Home Secretary Theresa May to launch independent review of deaths in police custody
In a move to increase public confidence in the police, Home Secretary Theresa May is expected later this afternoon (23 July) to launch an independent review of deaths in police custody.
The speech, which will be delivered in south London, is expected to touch on some of the "most emotive issues in the police's relationship with the communities it serves and follows five years of barely concealed running warfare between ministers and the police under the Conservative –led coalition", The Guardian reports.
In a speech in 2014 at the conference of the Police Federation which represents rank-and-file officers, May had said that abuses by police officers had damaged the bedrock of British law enforcement – policing by public consent.
The review of deaths in custody will look into the restraint methods used by officers and how such incidents are investigated following sustained criticism of the Independent Police Complaints Commission from families.
It will also assess whether police officers properly understand mental health issues, the availability of appropriate healthcare and suicides in the first 48 hours of detention.
It will also examine how to offer alternative places for those with mental health issues, to ensure they do not end up in police cells with officers acting as a service of last resort because there is no other service available.
May notes in her speech that while police custody is a place where dangerous and difficult criminals are rightly locked up, it is also a place where "all too often vulnerable people, often those with mental health problems, are taken because there is no other place to go."
In extracts released ahead of her speech, May will say: "In my time as home secretary, I have been struck by the pain and suffering of families still looking for answers, who have encountered not compassion and redress from the authorities, but what they feel as evasiveness and obstruction.
"I have also heard first-hand the frustration of police officers and staff, whose mission it is to help people but whose training and procedures can end up causing bureaucracy and delay."
She says that no one, least of all the police, wants such incidents to happen and "I know everyone involved takes steps to avoid them.
"But when such incidents do occur, every single one represents a failure – and has the potential to undermine dramatically the relationship between the public and the public."
Custody deaths of Sean Rigg and Olaseni Lewis
May is understood to have held several meetings with the families of two men – Sean Rigg and Olaseni Lewis – who died while in police custody in 2008 and 2018 respectively. The families are yet to receive full answers despite years of legal action, The Guardian says.
In 2012, a review found that the commission had committed a series of blunders in its investigation into the death of mentally ill Riggs, who was detained at the Brixton police station.
In 2010, allegations that the commission had failed to properly investigate the death of another mentally ill man, Lewis, which led to the High Court quashing the watchdog's initial findings, BBC reported.
Ajibola Lewis, the mother of Olaseni, said her family had not been consulted over the review, saying: "We are surprised that the proposed review, its purpose and its scope is being announced without any prior consultation with us or other families in our position.
"We find deep seated and repeated failures on the part of all the agencies of the state whom we look to take responsibility to investigate and prevent such deaths ..." she added, according to The Guardian.
Deborah Coles of Inquest, which offers support to those who have lost loved ones during detention or contact with state agencies said: "It is too early to tell if this is more about a public relations exercise than a real attempt to bring about effective systemic change and the necessary accountability of police officers.

INFORMATION:
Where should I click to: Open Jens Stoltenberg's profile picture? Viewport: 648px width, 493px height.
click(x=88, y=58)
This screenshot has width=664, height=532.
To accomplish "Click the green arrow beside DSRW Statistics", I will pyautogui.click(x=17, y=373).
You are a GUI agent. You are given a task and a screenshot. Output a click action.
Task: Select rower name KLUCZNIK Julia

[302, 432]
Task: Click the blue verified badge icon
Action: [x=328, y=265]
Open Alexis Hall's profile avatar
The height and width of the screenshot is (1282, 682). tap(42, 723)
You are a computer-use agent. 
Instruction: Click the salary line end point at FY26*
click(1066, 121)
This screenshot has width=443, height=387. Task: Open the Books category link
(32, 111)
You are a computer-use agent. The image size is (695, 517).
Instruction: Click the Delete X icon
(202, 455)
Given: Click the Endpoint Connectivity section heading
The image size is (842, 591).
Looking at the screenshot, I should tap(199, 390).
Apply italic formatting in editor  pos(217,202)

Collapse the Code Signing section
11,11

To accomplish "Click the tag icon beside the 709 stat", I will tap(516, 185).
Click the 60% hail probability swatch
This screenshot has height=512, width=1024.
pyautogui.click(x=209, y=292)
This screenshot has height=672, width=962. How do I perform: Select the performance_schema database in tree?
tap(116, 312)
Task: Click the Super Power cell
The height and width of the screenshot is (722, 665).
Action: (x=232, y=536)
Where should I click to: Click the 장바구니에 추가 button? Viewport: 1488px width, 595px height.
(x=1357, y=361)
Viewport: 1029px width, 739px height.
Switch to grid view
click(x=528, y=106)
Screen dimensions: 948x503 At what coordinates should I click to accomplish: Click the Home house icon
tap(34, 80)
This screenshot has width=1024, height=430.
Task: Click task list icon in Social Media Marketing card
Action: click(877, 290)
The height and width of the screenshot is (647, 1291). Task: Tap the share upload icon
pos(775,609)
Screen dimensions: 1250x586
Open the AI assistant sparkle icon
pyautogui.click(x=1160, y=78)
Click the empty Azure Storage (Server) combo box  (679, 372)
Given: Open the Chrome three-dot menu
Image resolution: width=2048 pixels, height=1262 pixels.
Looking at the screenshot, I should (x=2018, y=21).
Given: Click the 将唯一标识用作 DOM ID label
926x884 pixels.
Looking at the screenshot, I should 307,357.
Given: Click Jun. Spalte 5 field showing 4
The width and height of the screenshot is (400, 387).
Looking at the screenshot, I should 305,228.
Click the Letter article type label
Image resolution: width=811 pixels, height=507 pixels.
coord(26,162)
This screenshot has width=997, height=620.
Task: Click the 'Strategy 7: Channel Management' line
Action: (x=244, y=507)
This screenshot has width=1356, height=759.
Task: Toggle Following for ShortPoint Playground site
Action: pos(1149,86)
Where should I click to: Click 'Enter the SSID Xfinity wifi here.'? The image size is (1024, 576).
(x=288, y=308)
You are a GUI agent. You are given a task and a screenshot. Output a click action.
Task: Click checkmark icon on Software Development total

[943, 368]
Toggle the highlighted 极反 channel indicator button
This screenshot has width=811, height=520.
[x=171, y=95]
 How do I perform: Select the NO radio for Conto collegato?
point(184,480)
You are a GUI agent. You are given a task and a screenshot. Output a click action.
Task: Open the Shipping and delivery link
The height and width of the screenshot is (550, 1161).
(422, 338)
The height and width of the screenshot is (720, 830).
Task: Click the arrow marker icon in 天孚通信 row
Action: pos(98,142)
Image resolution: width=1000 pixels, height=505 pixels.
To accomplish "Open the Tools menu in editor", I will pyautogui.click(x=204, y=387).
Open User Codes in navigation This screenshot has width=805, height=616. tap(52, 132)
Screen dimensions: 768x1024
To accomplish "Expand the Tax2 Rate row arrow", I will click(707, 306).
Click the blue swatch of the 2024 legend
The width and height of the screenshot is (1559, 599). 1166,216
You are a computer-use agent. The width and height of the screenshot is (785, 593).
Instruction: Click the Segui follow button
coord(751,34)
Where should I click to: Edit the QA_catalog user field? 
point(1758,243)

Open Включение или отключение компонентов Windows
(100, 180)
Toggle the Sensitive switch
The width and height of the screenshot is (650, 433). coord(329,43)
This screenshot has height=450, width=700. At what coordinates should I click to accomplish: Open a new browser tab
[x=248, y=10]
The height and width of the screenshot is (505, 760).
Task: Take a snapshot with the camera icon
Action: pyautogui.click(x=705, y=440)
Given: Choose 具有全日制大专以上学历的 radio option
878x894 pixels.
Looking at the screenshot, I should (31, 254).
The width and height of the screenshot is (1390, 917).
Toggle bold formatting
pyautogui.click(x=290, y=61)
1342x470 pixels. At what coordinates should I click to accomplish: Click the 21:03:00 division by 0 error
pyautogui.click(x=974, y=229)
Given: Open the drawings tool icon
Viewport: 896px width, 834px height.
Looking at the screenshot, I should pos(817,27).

ASSIGNMENT: Can you write out, word for word, the part of the article on deaths in police custody starting at "May notes in" and ending at "evasiveness and obstruction."?

SOLUTION TO THIS PROBLEM:
May notes in her speech that while police custody is a place where dangerous and difficult criminals are rightly locked up, it is also a place where "all too often vulnerable people, often those with mental health problems, are taken because there is no other place to go."
In extracts released ahead of her speech, May will say: "In my time as home secretary, I have been struck by the pain and suffering of families still looking for answers, who have encountered not compassion and redress from the authorities, but what they feel as evasiveness and obstruction.